Muhammed Shakoori, 61, was fined 500 in June 2010 for running an immigration business illegally from his home in Rusholme.

His license was revoked in October 2009 but he continued to work as an adviser. The father wrote two letters charging 700 and offering services to a Jamaican national, Alphonso Bartley, who had been refused a visa to remain in Britain.

The first was penned in November 2009, just a month after Shakoori’s licence had been removed, and the other in 2010, just three months after he had been convicted of two immigration offences.

The court heard that Shakoori had advised Mr Bartley to seek a judicial review over the refusal to allow him to remain in Britain.

Shakoori, of Dickenson Road, pleaded not guilty to providing immigration services when not qualified to do so but a jury convicted him following a trial. He was acquitted of a second count of providing immigration advice when not qualified to do so.
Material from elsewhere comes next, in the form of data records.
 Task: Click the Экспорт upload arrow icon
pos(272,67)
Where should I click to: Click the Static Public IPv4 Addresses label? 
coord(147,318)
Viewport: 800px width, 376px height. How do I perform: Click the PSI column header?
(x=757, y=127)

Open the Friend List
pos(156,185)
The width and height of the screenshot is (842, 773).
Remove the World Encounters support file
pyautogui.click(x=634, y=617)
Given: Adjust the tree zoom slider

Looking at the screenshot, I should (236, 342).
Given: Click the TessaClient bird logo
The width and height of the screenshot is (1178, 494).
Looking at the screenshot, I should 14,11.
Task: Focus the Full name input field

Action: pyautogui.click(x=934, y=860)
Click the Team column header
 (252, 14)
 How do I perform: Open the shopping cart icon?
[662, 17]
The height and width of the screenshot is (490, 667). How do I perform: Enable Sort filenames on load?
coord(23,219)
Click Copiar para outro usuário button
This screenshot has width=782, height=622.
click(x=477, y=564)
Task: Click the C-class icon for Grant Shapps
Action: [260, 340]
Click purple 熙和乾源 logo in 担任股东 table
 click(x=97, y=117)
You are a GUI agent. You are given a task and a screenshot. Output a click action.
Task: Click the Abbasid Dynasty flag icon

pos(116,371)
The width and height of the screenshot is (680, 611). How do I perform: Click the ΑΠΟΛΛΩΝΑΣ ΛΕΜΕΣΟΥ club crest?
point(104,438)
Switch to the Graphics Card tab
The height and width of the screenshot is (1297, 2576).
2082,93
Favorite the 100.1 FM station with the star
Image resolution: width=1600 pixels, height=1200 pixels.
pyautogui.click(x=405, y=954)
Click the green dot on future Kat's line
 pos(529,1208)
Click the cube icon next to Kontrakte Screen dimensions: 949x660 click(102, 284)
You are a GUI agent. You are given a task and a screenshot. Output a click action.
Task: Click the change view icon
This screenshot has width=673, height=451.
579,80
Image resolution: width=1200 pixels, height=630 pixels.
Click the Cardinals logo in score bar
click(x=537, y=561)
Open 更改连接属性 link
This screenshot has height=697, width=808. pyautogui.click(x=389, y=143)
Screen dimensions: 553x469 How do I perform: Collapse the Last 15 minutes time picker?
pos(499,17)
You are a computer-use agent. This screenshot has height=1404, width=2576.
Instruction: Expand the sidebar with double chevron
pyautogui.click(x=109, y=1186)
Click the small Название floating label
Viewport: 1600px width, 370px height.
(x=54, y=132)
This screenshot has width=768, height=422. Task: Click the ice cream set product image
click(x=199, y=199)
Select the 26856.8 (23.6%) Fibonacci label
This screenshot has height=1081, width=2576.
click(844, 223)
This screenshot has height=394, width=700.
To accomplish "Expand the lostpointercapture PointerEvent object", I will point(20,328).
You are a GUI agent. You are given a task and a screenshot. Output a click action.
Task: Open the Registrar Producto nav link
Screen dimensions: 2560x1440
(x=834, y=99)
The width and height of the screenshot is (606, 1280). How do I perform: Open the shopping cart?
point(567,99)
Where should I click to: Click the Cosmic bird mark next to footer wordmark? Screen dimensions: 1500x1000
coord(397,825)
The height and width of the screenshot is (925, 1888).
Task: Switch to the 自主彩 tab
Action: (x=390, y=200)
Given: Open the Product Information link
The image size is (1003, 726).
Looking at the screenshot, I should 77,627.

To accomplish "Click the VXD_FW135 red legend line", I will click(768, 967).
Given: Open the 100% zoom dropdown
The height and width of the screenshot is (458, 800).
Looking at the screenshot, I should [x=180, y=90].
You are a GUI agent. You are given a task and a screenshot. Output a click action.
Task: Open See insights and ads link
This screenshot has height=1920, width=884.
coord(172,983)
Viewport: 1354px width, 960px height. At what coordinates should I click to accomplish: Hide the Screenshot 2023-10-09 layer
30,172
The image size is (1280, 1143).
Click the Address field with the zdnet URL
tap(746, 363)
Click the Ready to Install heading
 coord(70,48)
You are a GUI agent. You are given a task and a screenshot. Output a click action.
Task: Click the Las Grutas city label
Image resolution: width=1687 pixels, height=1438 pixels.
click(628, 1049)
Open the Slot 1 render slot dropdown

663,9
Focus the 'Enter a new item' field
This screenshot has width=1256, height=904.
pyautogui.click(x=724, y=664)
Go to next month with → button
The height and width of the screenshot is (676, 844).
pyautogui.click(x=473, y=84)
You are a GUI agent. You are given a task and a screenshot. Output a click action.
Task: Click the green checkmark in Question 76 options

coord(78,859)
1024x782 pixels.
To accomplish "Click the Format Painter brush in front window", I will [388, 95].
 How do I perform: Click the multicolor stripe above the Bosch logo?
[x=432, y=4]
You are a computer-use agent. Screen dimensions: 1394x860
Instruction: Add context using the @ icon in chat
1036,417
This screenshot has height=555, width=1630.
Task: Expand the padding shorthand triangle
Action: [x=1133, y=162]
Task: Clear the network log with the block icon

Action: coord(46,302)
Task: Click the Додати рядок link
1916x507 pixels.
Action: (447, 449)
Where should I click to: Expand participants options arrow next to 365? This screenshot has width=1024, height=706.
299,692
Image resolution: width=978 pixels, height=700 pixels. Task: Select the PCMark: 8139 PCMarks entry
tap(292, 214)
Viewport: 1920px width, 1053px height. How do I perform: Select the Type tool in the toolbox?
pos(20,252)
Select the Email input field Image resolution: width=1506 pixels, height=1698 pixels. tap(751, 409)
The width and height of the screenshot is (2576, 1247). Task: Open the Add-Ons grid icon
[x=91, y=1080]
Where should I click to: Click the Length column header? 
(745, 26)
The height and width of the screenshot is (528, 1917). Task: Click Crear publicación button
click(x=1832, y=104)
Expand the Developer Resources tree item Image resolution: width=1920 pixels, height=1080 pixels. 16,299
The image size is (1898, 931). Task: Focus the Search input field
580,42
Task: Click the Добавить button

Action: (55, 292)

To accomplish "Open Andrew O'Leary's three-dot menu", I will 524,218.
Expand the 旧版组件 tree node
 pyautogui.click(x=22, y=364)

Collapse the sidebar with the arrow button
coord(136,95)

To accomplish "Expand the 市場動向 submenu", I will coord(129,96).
He was given a six month suspended prison sentence at Manchester Crown Court. The Recorder Suzanne Goddard QC told him that he was notified about his license being cancelled on October 14, 2009 and the first letter that he wrote to a client after the date of cancellation of his registration was well within the knowledge that he could not represent any client.

The second letter in issue which was written on September 27, 2010 was actually past his conviction before the crown court and by which time he should have known that he could not engage in these activities for sure in any shape or form.

The court heard that during the investigation when two immigration officers went to his premises at Dickenson Road he was seen gathering up documents inside the premises after the doorbell had been pressed and putting them into a briefcase and taking it upstairs and then lying that he didn’t have a briefcase.

When the officers tried to gather the items together to try to take them away he had snatched that bundle off her and actively tried to stop those two officers from carrying out their duties of executing the search warrant at his premises.

She cautioned him from carrying out any immigration services at all whether paid or unpaid saying that he would be brought back to court and he would face prison sentence.

An electronically-monitored curfew was also imposed on Shakoori for 28 days, during which time he must remain inside his home in Rusholme between 7pm and 7am.

He was also ordered to pay 250 compensation to Mr Bartley and 500 towards prosecution costs.

He said he may take his case to the European Court of Human Rights.